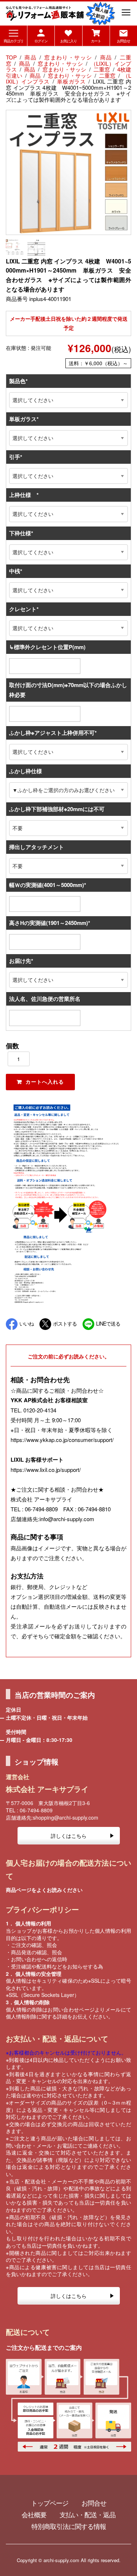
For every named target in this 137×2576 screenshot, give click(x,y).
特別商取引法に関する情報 (68, 2526)
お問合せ (93, 2502)
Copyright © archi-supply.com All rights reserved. (69, 2560)
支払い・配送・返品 (87, 2514)
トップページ (49, 2502)
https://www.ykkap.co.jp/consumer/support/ (62, 1439)
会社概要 (34, 2514)
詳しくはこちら (69, 1835)
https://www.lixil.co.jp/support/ (46, 1469)
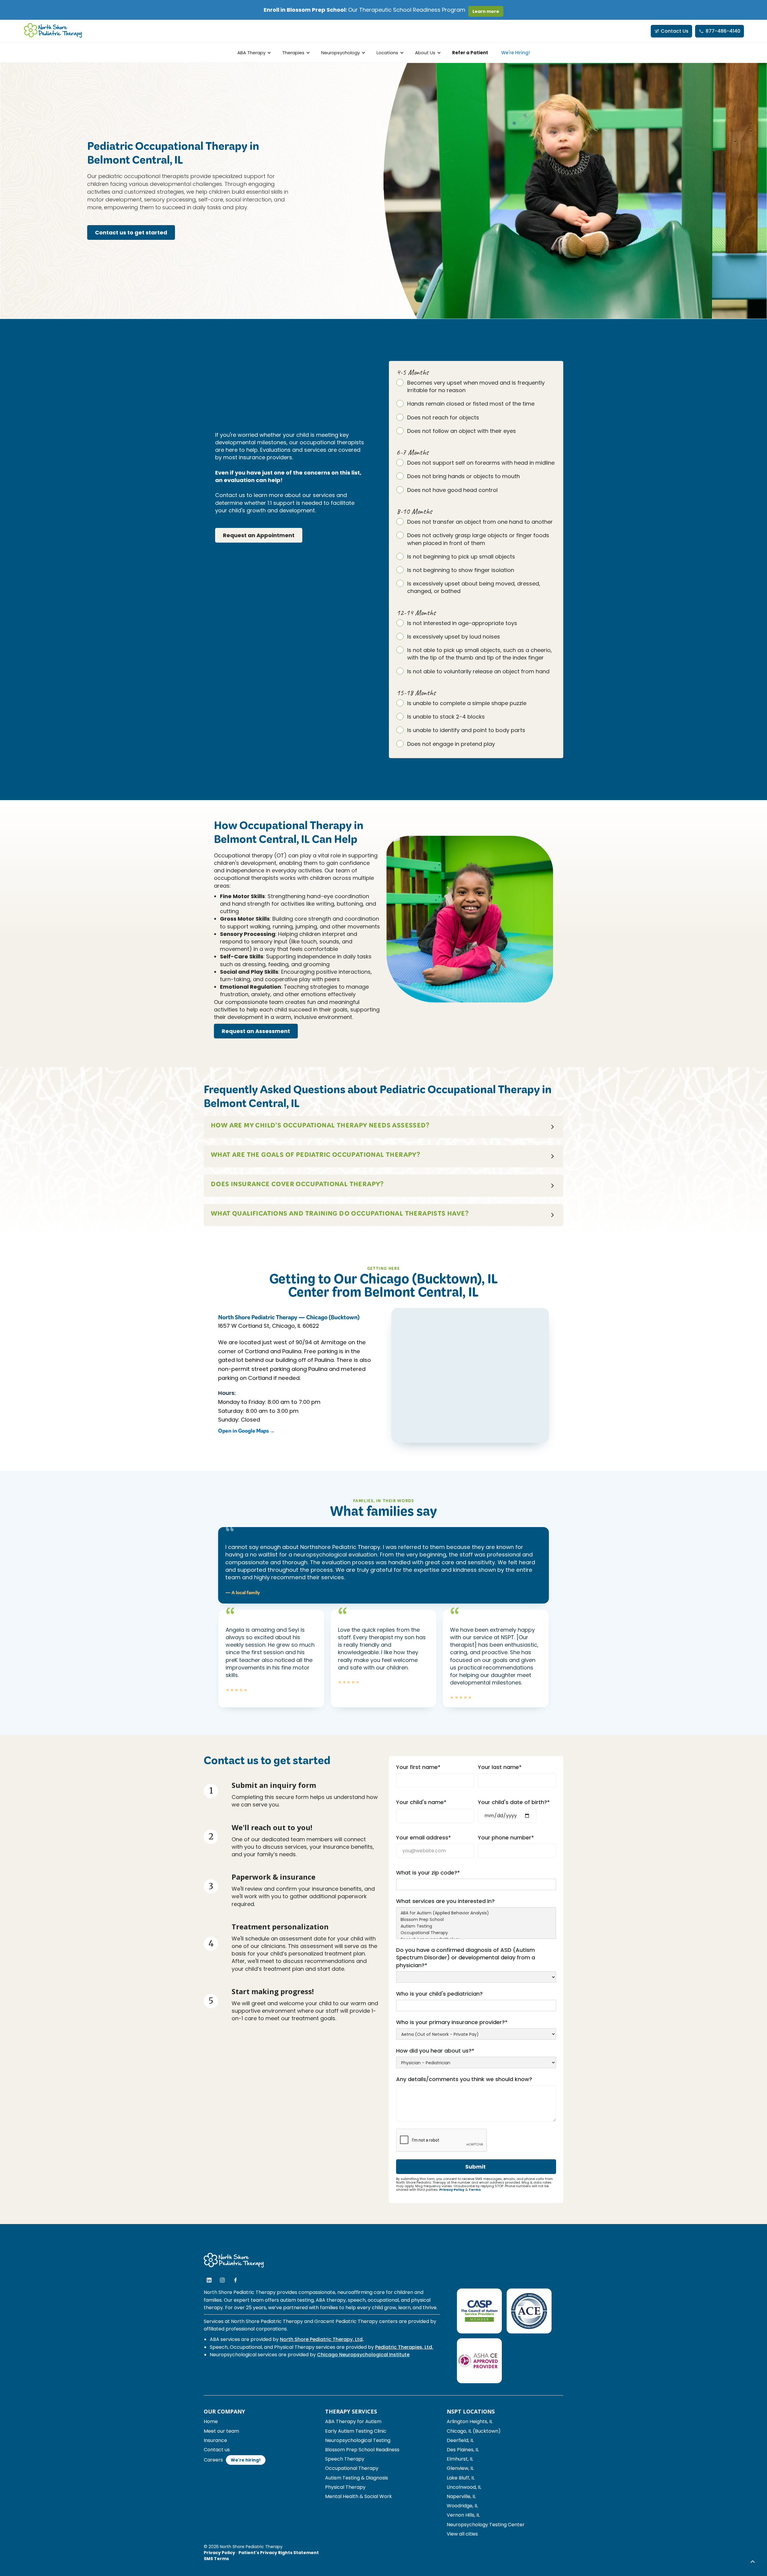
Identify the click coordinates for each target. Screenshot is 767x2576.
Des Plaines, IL (463, 2449)
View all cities (462, 2533)
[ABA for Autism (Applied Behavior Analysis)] (476, 1913)
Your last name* (500, 1767)
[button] (253, 52)
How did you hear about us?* (435, 2050)
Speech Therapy (344, 2458)
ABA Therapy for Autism (353, 2421)
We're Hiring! (515, 52)
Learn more (485, 11)
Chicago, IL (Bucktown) (474, 2431)
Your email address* (423, 1837)
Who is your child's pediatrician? (439, 1993)
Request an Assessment (256, 1031)
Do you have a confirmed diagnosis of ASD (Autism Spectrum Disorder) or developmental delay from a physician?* (465, 1957)
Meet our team (221, 2431)
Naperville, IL (461, 2496)
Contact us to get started (131, 232)
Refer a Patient (470, 52)
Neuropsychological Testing (357, 2440)
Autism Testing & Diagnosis (356, 2477)
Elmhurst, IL (460, 2458)
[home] (53, 31)
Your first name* (418, 1767)
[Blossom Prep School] (476, 1919)
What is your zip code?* (428, 1872)
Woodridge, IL (462, 2505)
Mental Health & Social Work (358, 2496)
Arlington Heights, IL (470, 2421)
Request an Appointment (259, 535)
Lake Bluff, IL (461, 2477)
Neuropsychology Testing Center (486, 2524)
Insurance (215, 2440)
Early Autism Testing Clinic (355, 2431)
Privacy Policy (451, 2189)
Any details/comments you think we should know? (464, 2079)
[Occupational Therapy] (476, 1933)
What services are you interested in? (445, 1901)
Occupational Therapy (351, 2468)
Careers (213, 2459)
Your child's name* (421, 1802)
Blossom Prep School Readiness (362, 2449)
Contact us (217, 2449)
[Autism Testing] (476, 1926)
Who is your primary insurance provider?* (452, 2022)
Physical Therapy (345, 2487)
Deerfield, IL (460, 2440)
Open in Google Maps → (246, 1432)
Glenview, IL (460, 2468)
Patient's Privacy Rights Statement (278, 2553)
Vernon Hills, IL (463, 2515)
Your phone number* (506, 1837)
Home (211, 2421)
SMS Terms (216, 2559)
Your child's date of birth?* (514, 1802)
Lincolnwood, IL (464, 2487)
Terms (475, 2189)
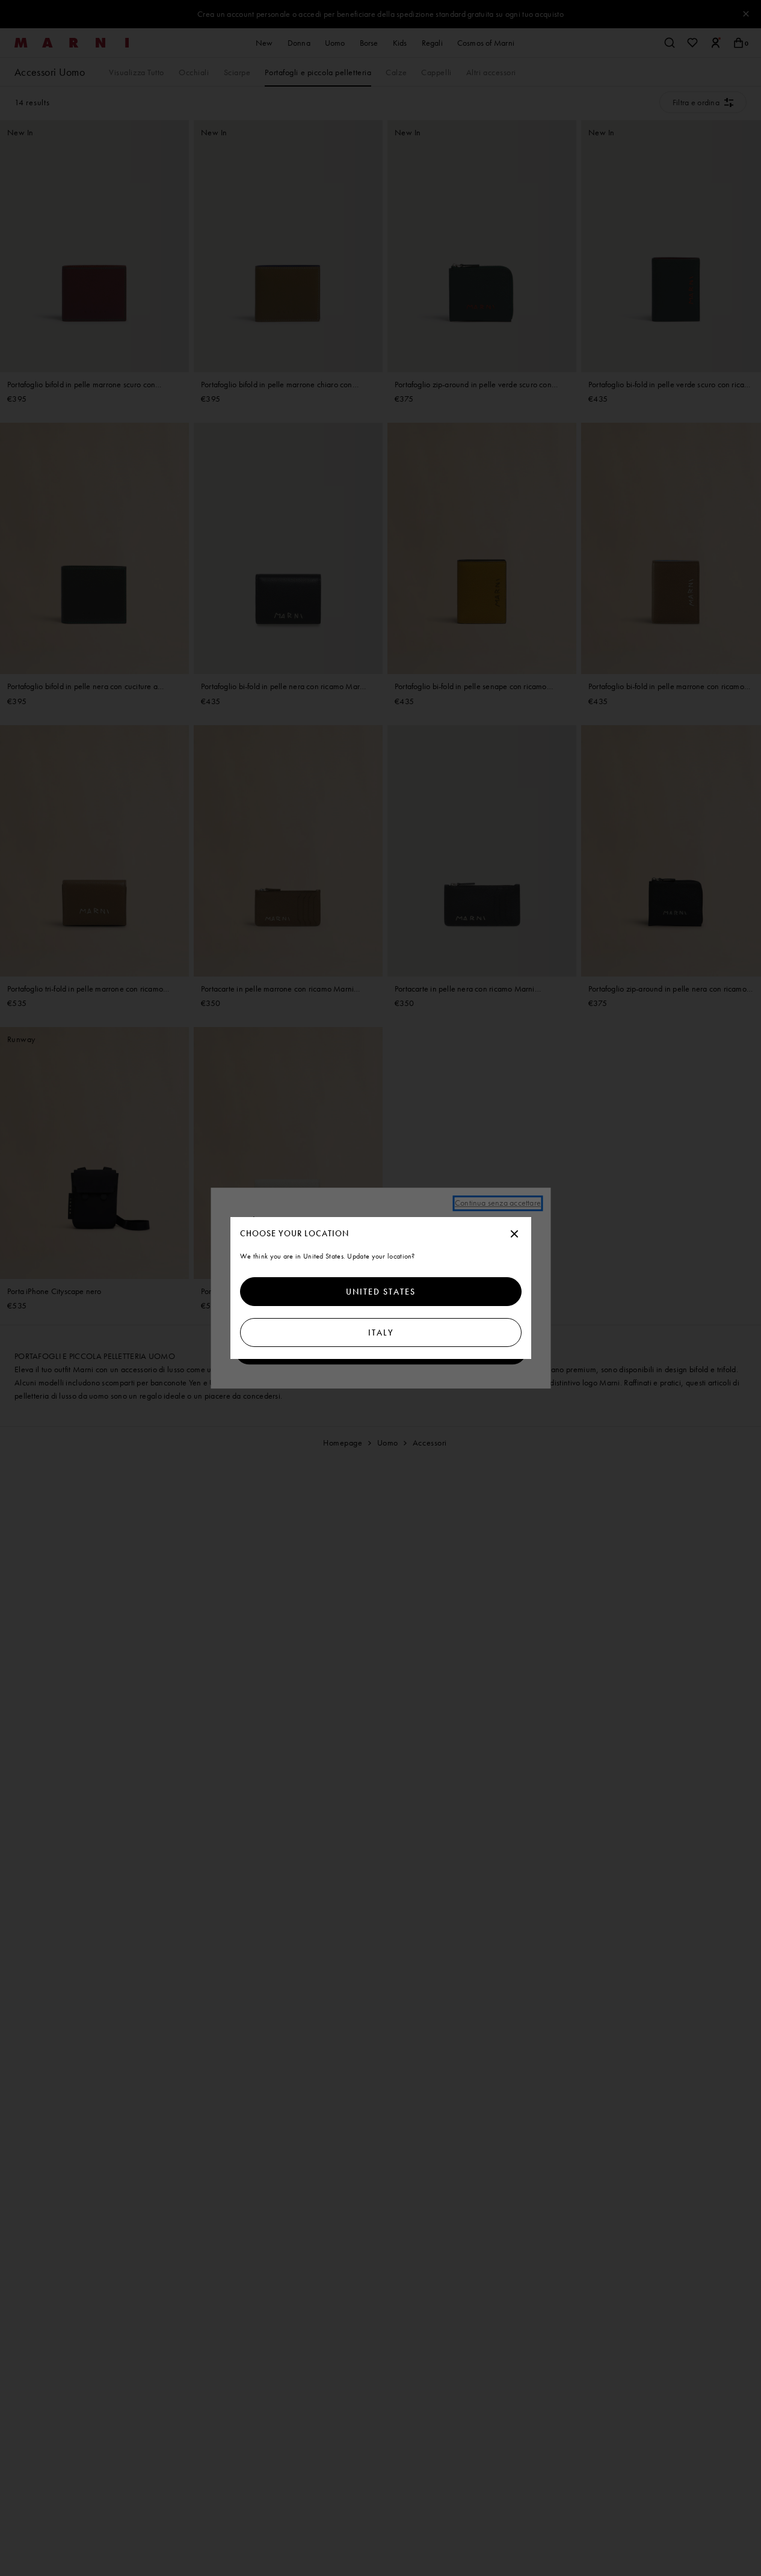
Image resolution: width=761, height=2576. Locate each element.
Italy (380, 1332)
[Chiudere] (514, 1234)
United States (381, 1291)
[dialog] (380, 1288)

- _Aim of the exercise_
Take the material above from the line containing "Any details/comments you" up to and including the line containing "Italy (380, 1332)" and retype it exactly, without any pictures.

- _Reply_
Any details/comments you think we should know? (464, 2079)
[Occupational Therapy] (476, 1933)
What services are you interested in? (445, 1901)
Occupational Therapy (351, 2468)
Careers (213, 2459)
Your child's name* (421, 1802)
Blossom Prep School Readiness (362, 2449)
Contact us (217, 2449)
[Autism Testing] (476, 1926)
Who is your primary insurance provider?* (452, 2022)
Physical Therapy (345, 2487)
Deerfield, IL (460, 2440)
Open in Google Maps → (246, 1432)
Glenview, IL (460, 2468)
Patient's Privacy Rights Statement (278, 2553)
Vernon Hills, IL (463, 2515)
Your phone number* (506, 1837)
Home (211, 2421)
SMS Terms (216, 2559)
Your child's date of birth?* (514, 1802)
Lincolnwood, IL (464, 2487)
Terms (475, 2189)
Image resolution: width=761, height=2576. Locate each element.
Italy (380, 1332)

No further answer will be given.